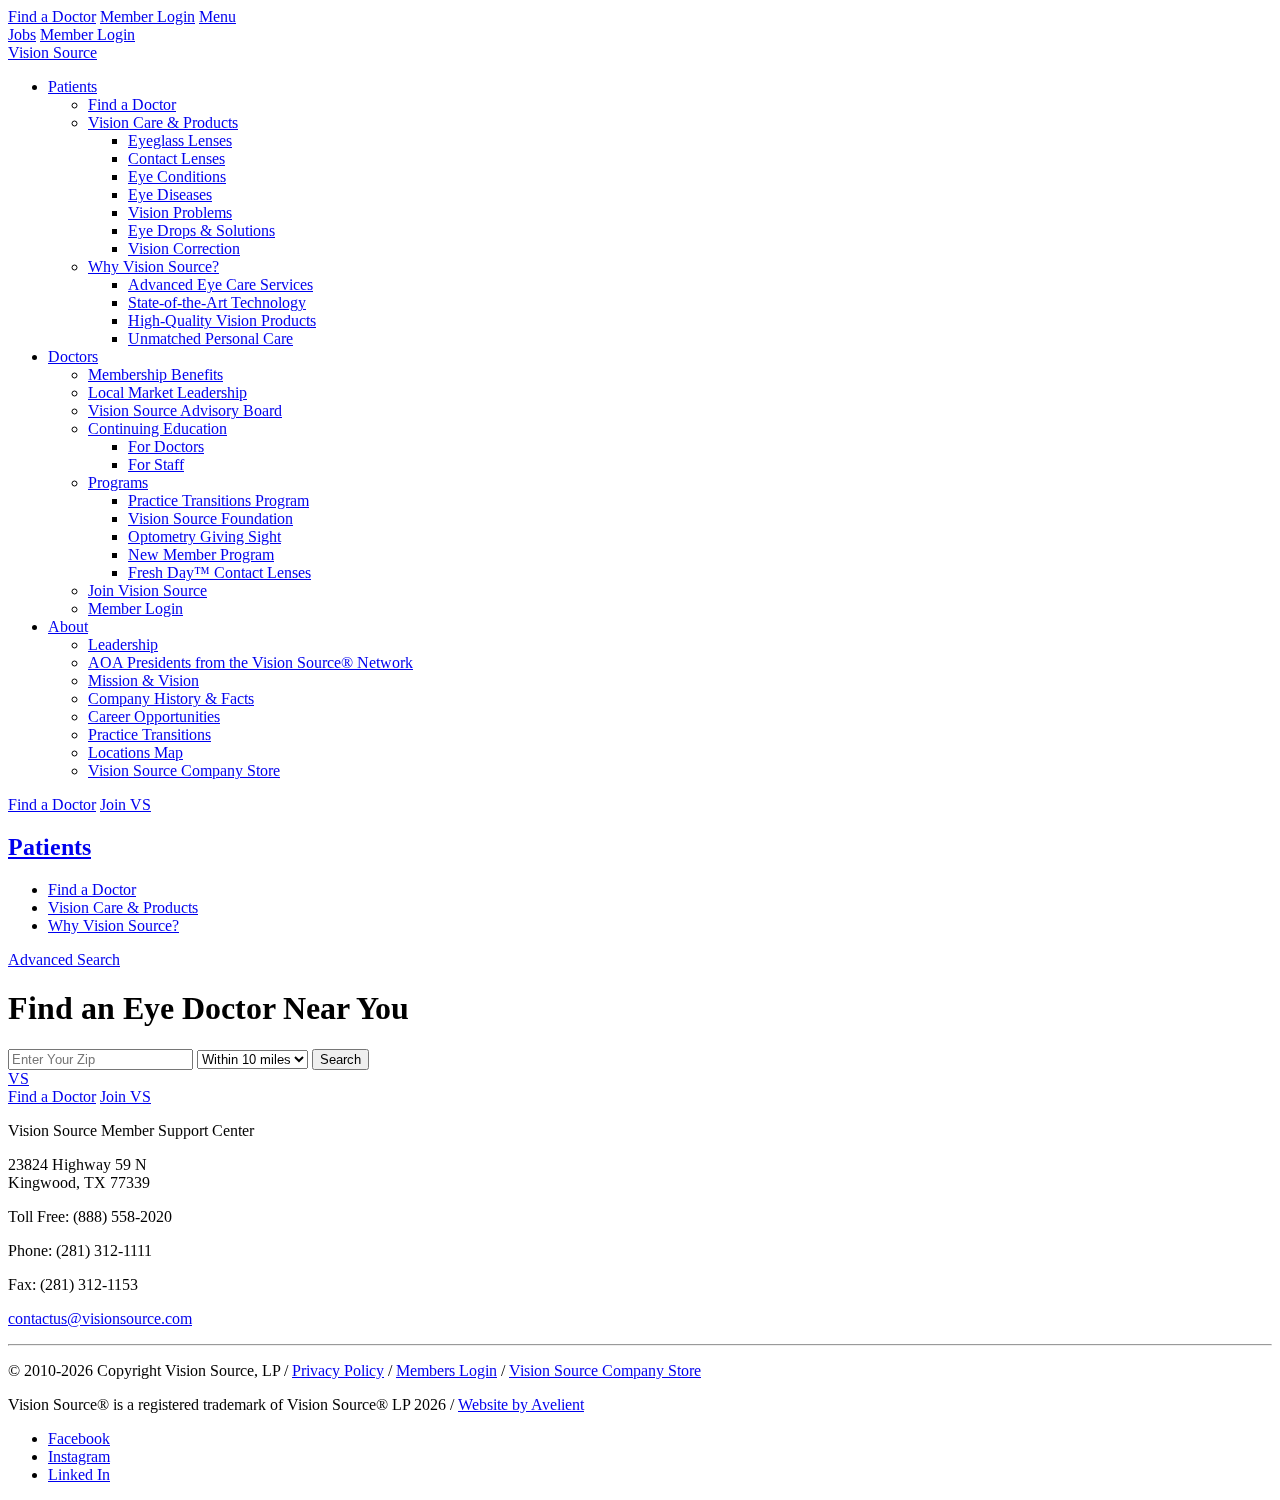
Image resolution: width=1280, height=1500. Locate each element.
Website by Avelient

★ ★ ★

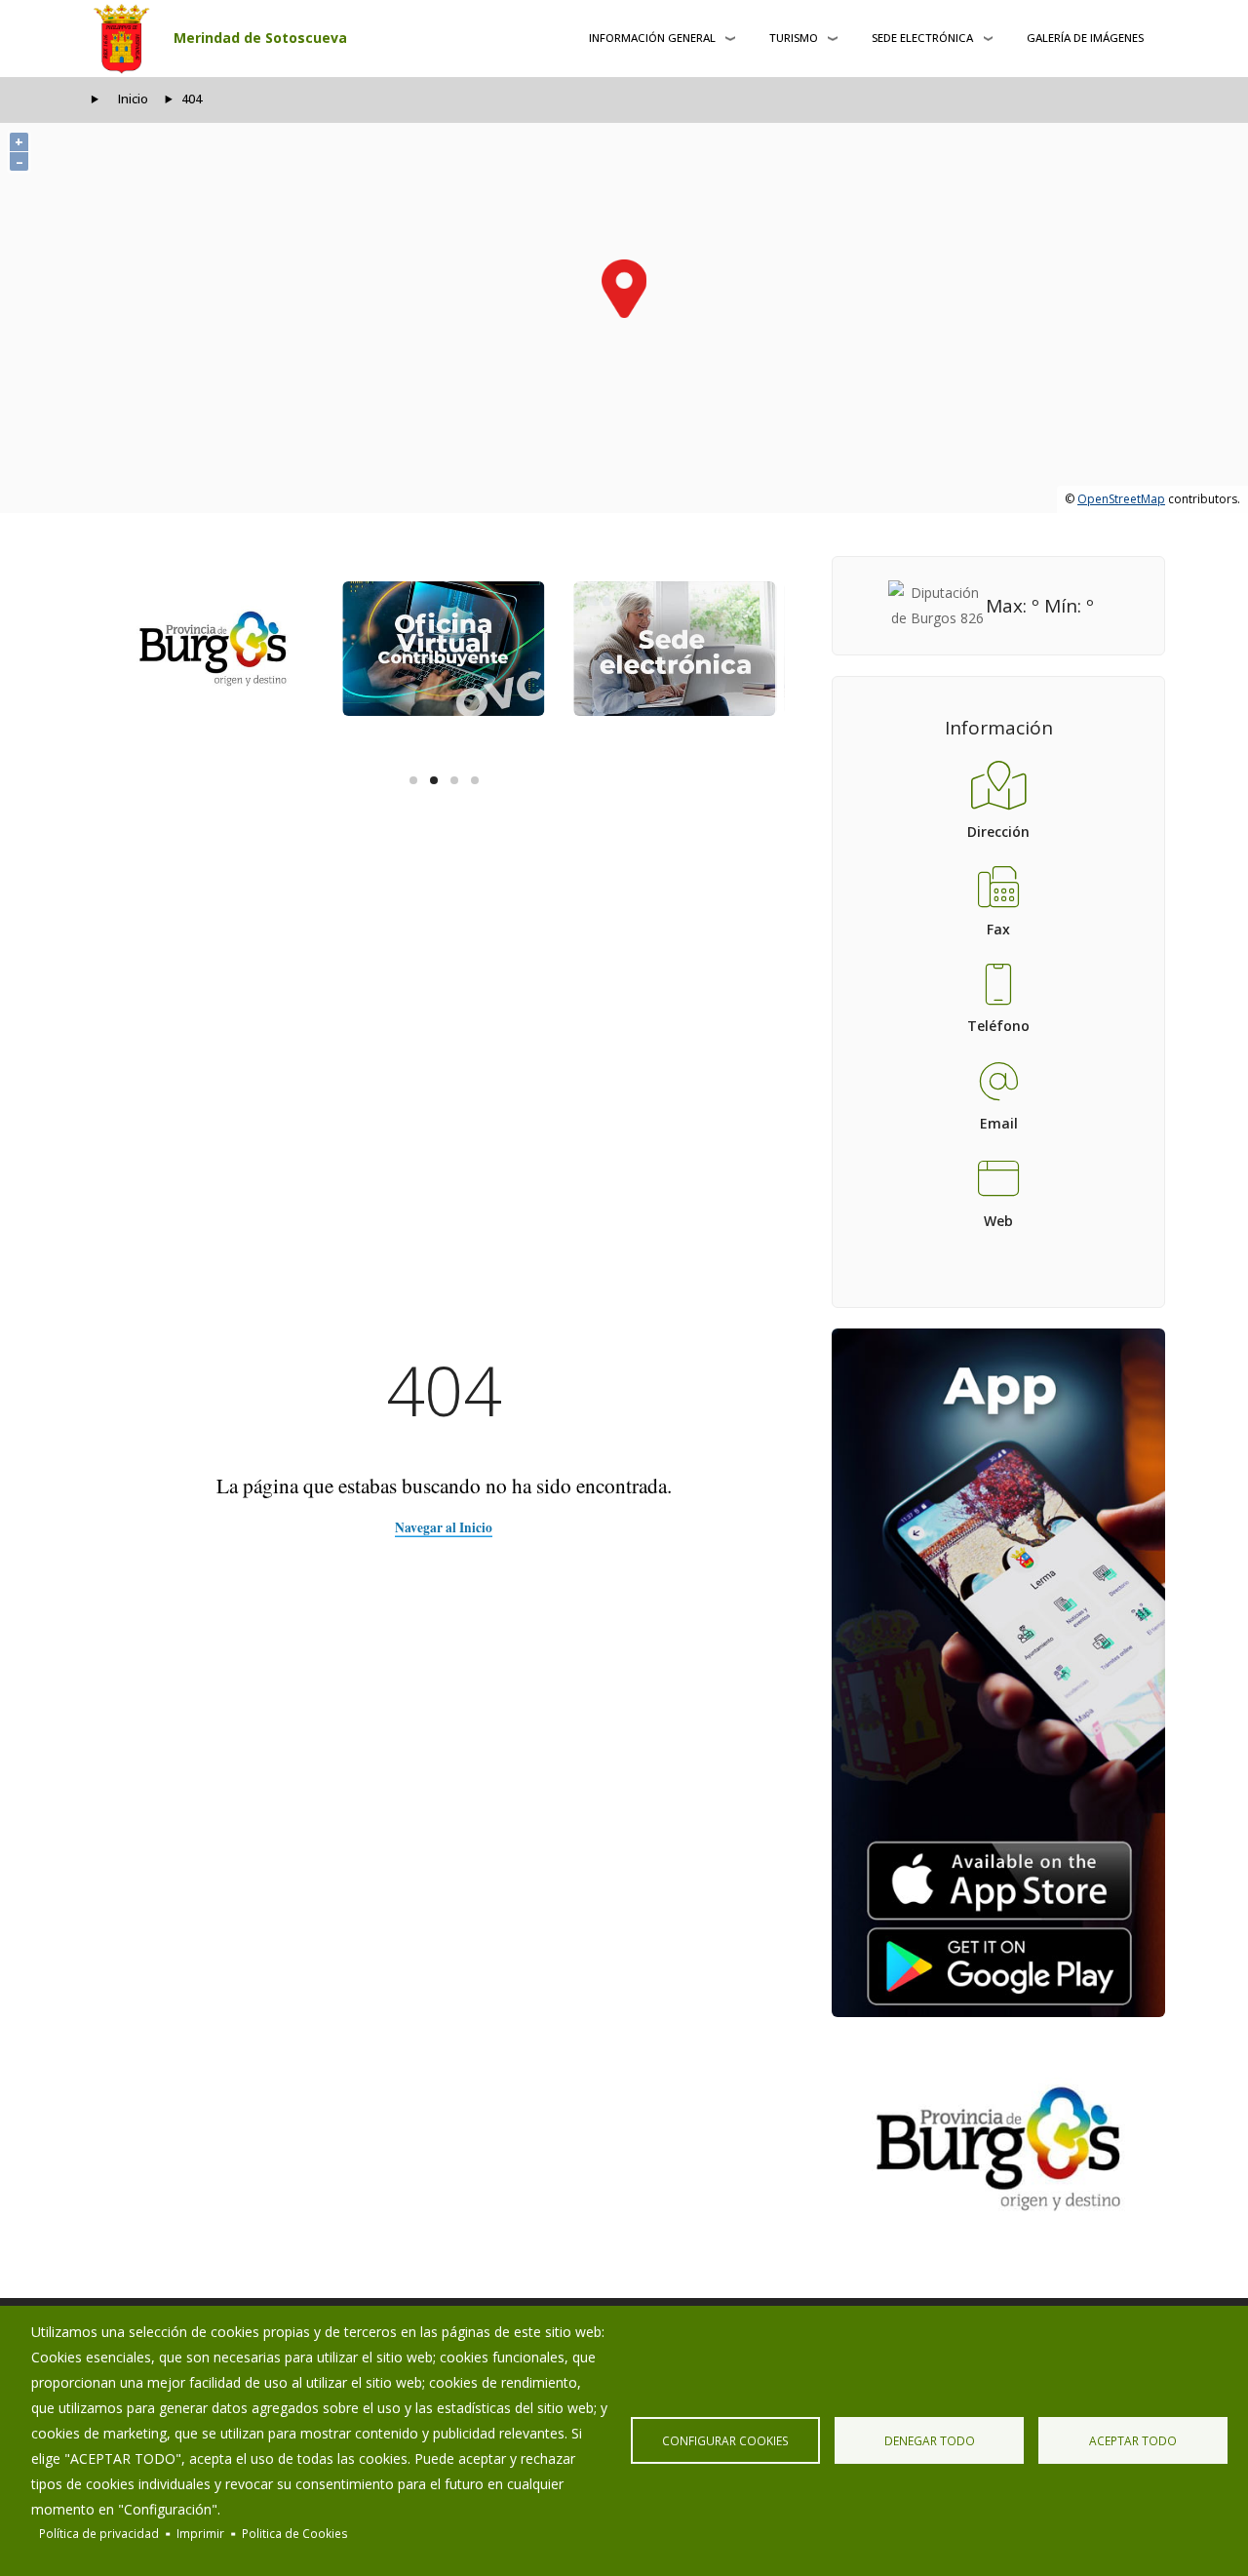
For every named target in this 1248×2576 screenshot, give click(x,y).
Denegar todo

★ ★ ★

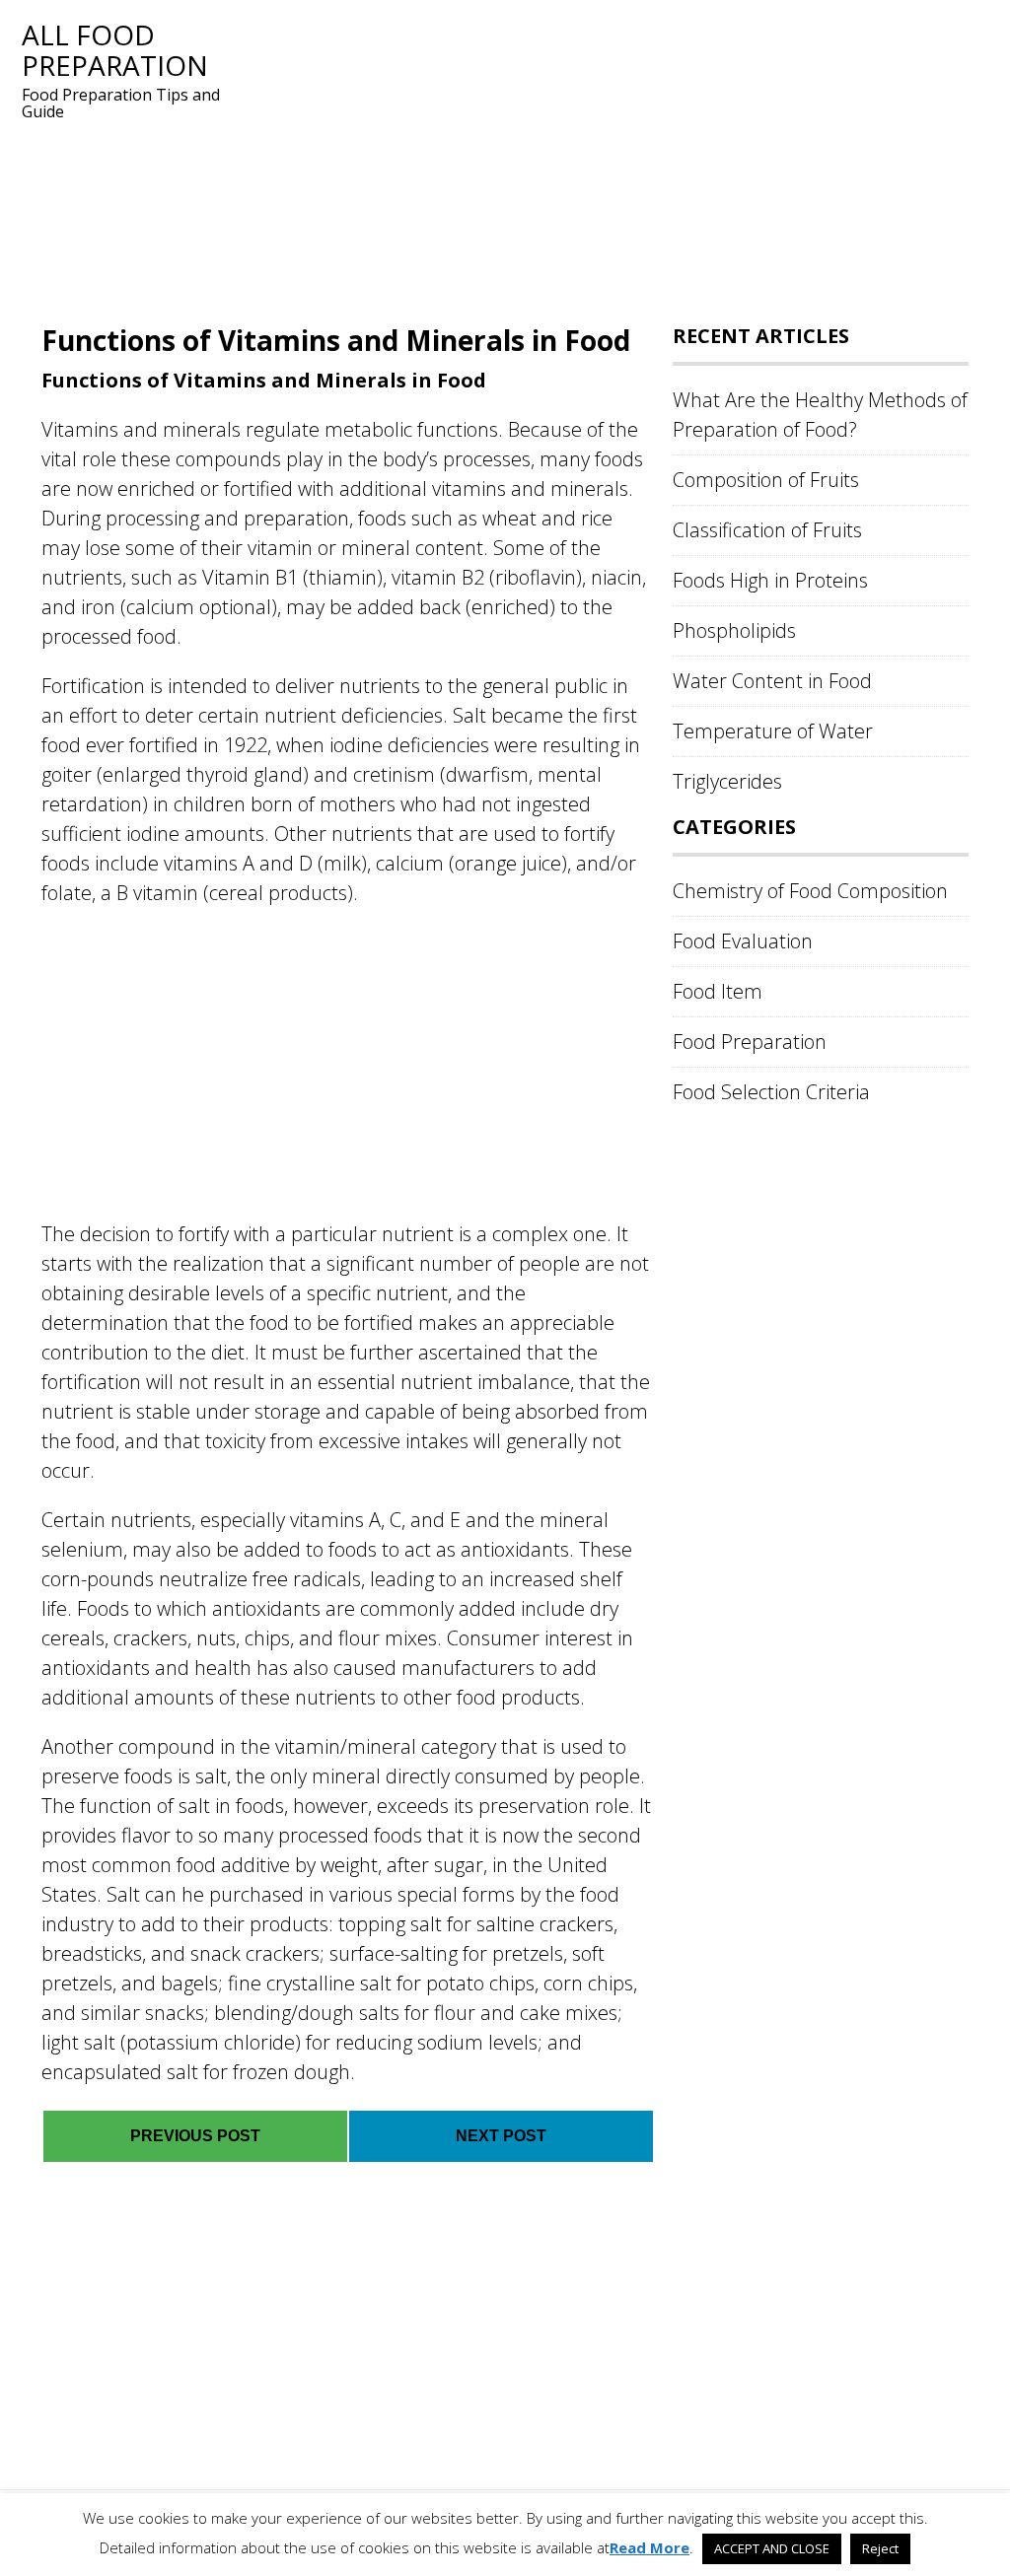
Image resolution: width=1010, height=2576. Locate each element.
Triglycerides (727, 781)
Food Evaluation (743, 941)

★ ★ ★

◆ WHAT IS NEEDED
Give the exact lines, and only those, from the line containing "For every named" through the line containing "Denegar todo" in the entries above.

◆ THE COMPLETED TASK
For every named target in this 1248×2576 screenshot, give click(x,y).
Denegar todo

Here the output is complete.